*** Block opens ***

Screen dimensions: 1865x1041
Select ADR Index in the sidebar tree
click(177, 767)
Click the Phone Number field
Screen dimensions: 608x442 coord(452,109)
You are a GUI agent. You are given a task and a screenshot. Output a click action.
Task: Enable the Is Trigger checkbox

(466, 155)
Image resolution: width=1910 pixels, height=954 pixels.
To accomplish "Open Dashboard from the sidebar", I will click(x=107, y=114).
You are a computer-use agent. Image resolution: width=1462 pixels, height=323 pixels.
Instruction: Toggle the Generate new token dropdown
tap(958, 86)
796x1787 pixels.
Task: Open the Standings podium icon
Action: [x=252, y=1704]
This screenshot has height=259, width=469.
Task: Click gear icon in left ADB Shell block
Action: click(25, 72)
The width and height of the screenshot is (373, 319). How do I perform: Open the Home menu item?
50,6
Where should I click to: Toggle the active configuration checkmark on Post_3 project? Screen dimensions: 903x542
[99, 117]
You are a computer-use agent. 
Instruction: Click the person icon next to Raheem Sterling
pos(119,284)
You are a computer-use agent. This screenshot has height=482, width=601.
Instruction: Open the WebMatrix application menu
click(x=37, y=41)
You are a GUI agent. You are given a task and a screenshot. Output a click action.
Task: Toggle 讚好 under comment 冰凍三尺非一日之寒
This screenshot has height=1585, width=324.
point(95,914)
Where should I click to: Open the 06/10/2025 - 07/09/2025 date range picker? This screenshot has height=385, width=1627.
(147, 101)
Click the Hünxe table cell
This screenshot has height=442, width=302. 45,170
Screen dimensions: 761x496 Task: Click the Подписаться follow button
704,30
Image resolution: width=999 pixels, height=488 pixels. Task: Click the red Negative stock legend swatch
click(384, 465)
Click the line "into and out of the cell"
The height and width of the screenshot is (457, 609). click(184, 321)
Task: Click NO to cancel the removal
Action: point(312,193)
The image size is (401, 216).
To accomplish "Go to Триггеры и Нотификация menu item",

*** Block closes ***

**What you have to do**
Please provide an exact transcription of each line from the one holding "Click the line" through the final line of the data above.

**Exercise answer**
Click the line "into and out of the cell"
The height and width of the screenshot is (457, 609). click(184, 321)
Task: Click NO to cancel the removal
Action: point(312,193)
The image size is (401, 216).
To accomplish "Go to Триггеры и Нотификация menu item",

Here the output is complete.